I had already seen much of the country, courtesy of my parents, who dragged their children from state to state during vacations from attraction to attraction. I’m not complaining--I saw the Badlands, the Grand Canyon, the Painted Desert, Carlsbad Caverns, Yellowstone, the Smokey Mountains, a bit of Mexico and Canada, and a host of other wonderful sights. I loved it--though I thought we should settle and soak in each sight, rather than cramming as many as possible into a few vacation weeks, only to enjoy the pictures later.

I wanted to hike the entire Appalachian Trail, to canoe the Mississippi, to sail the St. Lawrence, to cross the Rocky Mountains, to climb Machu Picchu. I didn’t want to do this alone, however. I shared my vision with several adventurous friends, but one by one, they all had new jobs, new girlfriends, new living situations or various other new circumstances that would stand in the way of such untrammeled endeavors. So, after a lot of conversation and investigation, my expeditions, one by one, were replaced by those closer to home.

Well, I have lived in the middle of the Green Mountains of Vermont, and now live a few hours from the Adirondack Mountains. At home, I’m surrounded by beautiful countryside, with beautiful hiking, skiing, and kayaking opportunities just minutes away. My wish to soak it in has become a life. Instead of going somewhere to see nature, I live with it. And when I desperately need a walk in the country just to clear my head, I only have to go outside.

I now have friends who want to wander, if not in the same way, at least to seek greener grass. I think about it, and I certainly appreciate all the wonderful sights to see, and all the wonderful things to potentially do in life.

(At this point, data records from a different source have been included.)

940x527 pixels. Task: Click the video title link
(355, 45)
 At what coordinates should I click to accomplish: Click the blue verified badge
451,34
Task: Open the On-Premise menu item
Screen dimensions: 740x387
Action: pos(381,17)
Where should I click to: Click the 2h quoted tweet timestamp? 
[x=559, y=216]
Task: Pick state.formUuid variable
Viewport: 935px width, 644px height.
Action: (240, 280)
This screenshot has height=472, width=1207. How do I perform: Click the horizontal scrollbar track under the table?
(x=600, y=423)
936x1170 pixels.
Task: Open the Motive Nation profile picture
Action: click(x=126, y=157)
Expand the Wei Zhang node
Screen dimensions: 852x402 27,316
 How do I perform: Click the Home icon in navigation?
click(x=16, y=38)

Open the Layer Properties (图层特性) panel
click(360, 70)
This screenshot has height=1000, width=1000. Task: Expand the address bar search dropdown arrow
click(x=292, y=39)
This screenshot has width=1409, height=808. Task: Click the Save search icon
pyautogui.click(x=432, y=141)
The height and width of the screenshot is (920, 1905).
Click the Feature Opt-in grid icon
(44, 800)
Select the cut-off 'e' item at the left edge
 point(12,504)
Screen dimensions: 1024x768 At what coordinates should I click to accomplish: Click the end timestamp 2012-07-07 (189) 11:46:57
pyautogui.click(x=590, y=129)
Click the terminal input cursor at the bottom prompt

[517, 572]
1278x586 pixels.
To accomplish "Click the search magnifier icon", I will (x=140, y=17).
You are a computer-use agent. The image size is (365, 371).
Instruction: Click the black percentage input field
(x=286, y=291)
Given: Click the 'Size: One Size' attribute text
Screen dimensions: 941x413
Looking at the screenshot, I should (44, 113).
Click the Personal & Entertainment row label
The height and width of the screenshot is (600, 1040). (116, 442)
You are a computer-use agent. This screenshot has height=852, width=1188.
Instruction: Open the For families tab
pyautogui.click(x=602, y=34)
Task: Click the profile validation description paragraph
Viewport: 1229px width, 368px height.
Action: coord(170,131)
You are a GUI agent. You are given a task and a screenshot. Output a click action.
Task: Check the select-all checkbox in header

But except for someone to share it with, I’m content.


Wednesday, January 7, 2009

What IS a "Normal Life"?

Sittin’ here just thinkin,’ taking a few moments break from work (OK, I DID get out earlier for an…interesting ski with my husky across sleet…), I’m struck by how many times I’ve heard the words over the years, in a wide variety of contexts, “Well, I need to get my life in order first.”

Just whose life IS “in order”? What does that even mean? Someone with no problems? Someone with no entanglements? Someone whose life moves everyday perfectly synched to some cosmic schedule? Who ARE these people?

Well, they don’t exist, of course. I’m all for continual self-improvement and striving for the best, but to wait for that before truly living is sad, and perhaps dysfunctional, if understandably so. We’ll all die first!

Nowhere is this more prevalent than in new relationships, and it’s rooted in pride. I’m as guilty as anyone--I do alone very well, I don’t need anyone, I’ve got other life issues to address, and so on. I certainly have my share of pride, too. But despite our individual culture--and this is not to ignore the many benefits of valuing each of us as individuals--it’s flawed at best.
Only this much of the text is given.